Existe-t-il une gauche en Ukraine ?

Le monde politique à Kiev débat actuellement de la pertinence de tenir des élections législatives au plus tôt le 15 novembre 2023, date fixée actuellement pour l’expiration de l’application de la loi martiale qui exclut la tenue d’élections. Sans la guerre, les élections législatives étaient dues quatre ans après celles du 21 juillet 2019. Le mandat quinquennal du Président Zelensky expire pour sa part a priori en mai 2024. Mais comme pour la France pendant la Première Guerre mondiale ou encore le Royaume-Uni ou les Etats-Unis pendant la Seconde Guerre mondiale, la guerre ne peut être un temps électoral et il y a fort à parier que les échéances électorales soient à nouveau reportées.

Ce probable report permettra-t-il à une gauche ukrainienne social-démocrate et écologiste inexistante en 2019 de (ré)émerger à moyen terme ?
....................
Exercice écrit A. Quels pays le texte sur la gauche en Ukraine cite-t-il en comparaison comme exemples d'élections écartées en temps de guerre ? Nommez-les tous.
Le texte et les enregistrements sont deux documents indépendants l'un de l'autre.
....................
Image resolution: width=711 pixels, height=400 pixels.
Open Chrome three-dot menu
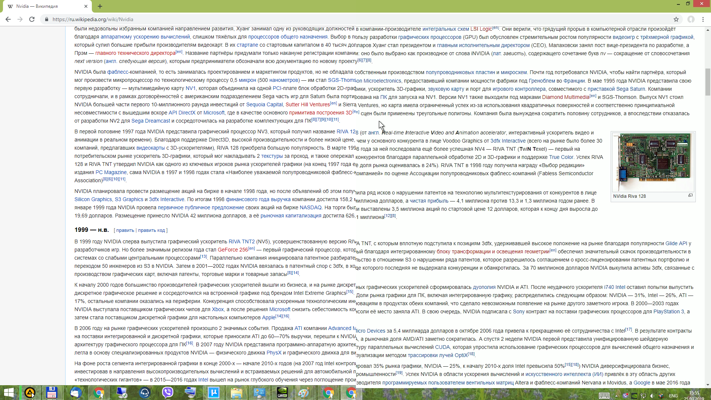703,19
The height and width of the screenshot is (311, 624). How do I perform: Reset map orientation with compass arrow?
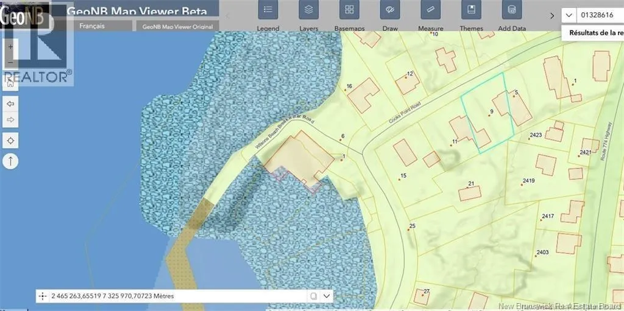point(10,161)
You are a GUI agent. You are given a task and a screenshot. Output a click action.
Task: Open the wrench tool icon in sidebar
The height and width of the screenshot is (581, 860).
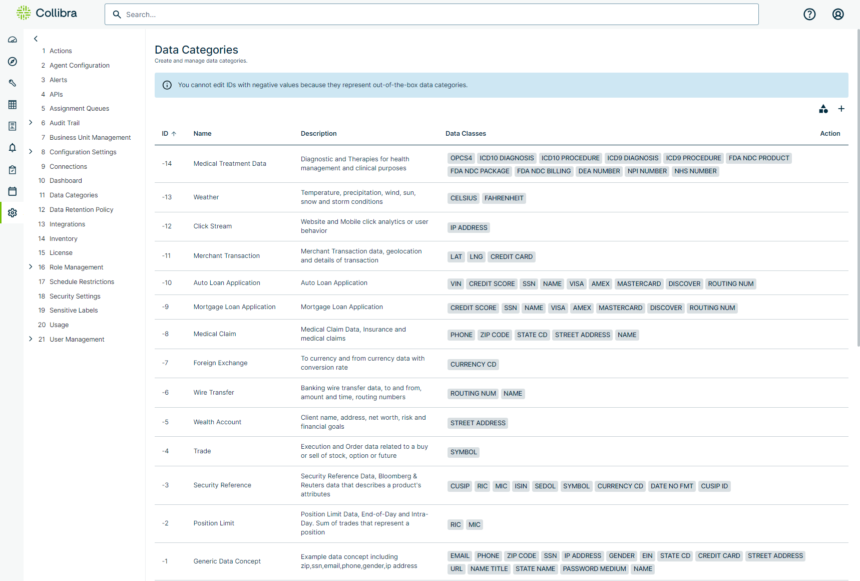click(x=13, y=83)
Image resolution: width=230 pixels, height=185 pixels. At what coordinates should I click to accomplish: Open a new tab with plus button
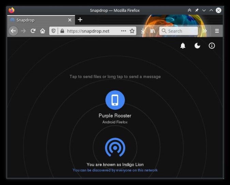[80, 20]
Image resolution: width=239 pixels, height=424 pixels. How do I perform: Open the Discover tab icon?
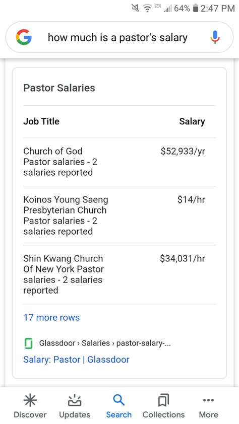pyautogui.click(x=30, y=400)
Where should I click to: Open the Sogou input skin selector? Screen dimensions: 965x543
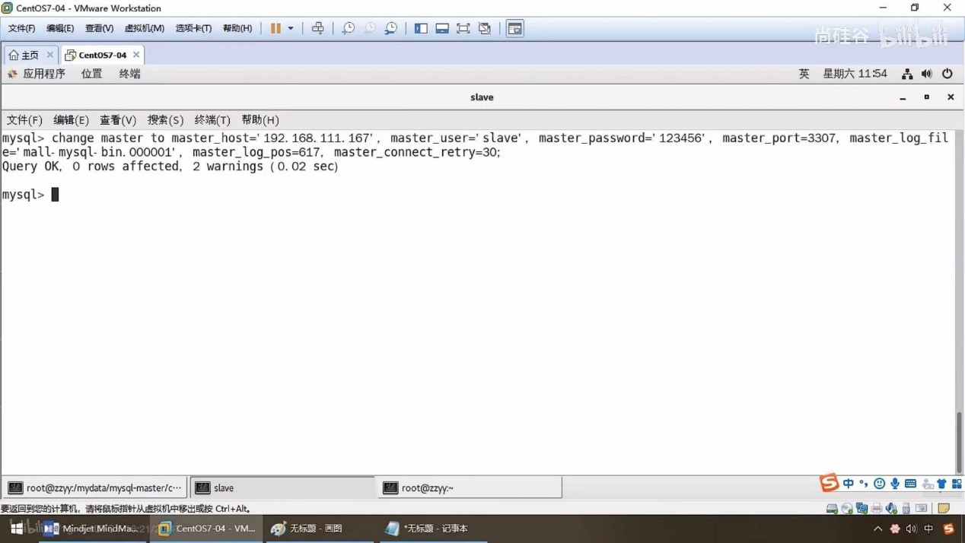[x=941, y=483]
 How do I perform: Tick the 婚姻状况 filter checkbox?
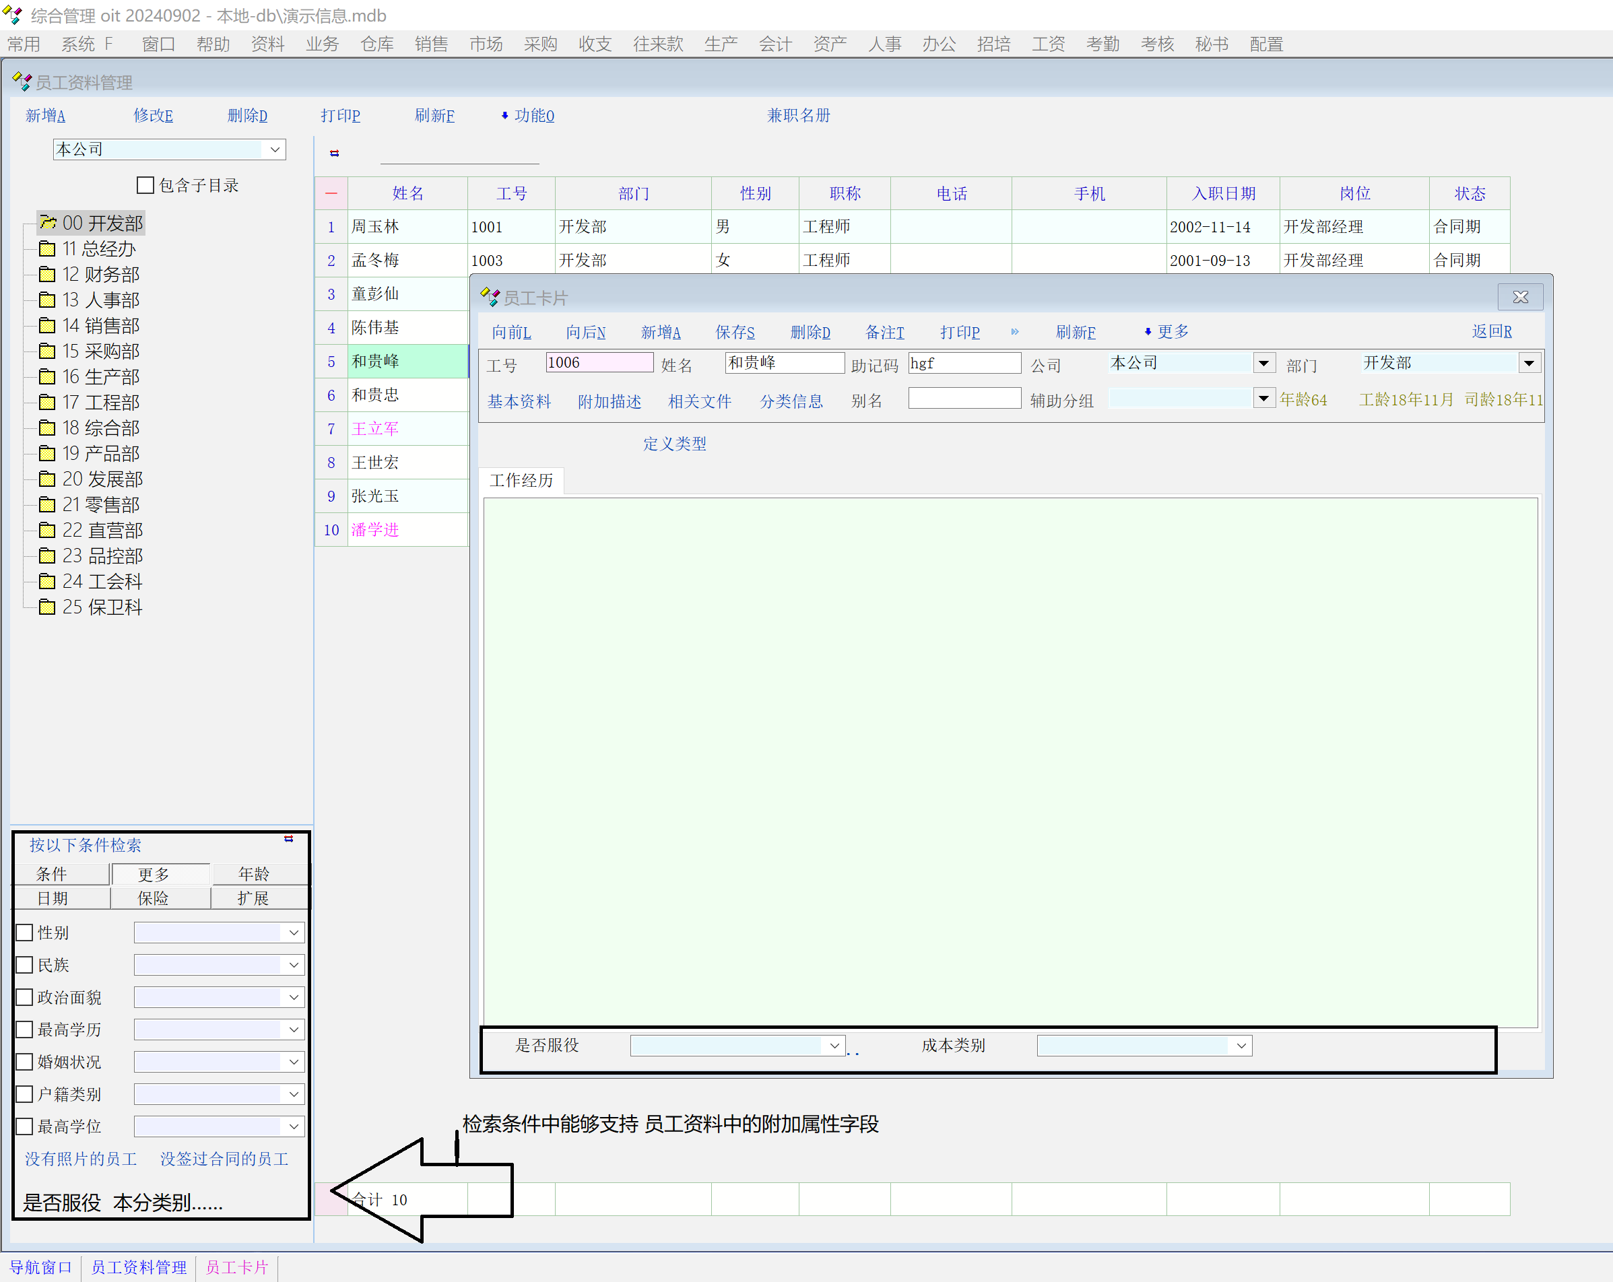point(25,1062)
....................
Exercice écrit B. Recopiez à l'identique les enregistrements, de la ligne qui contient « Image resolution: width=230 » jusqu'à la fin des enregistrements, ces deux bornes comprises, sans reproduire les images.

Bonne réponse A. La France, le Royaume-Uni et les États-Unis.

Bonne réponse B.
Image resolution: width=230 pixels, height=185 pixels. At what coordinates should I click to accomplish: Open a new tab with plus button
[80, 20]
Image resolution: width=239 pixels, height=424 pixels. How do I perform: Open the Discover tab icon?
pyautogui.click(x=30, y=400)
Where should I click to: Open the Sogou input skin selector? Screen dimensions: 965x543
[x=941, y=483]
 How do I perform: Tick the 婚姻状况 filter checkbox?
point(25,1062)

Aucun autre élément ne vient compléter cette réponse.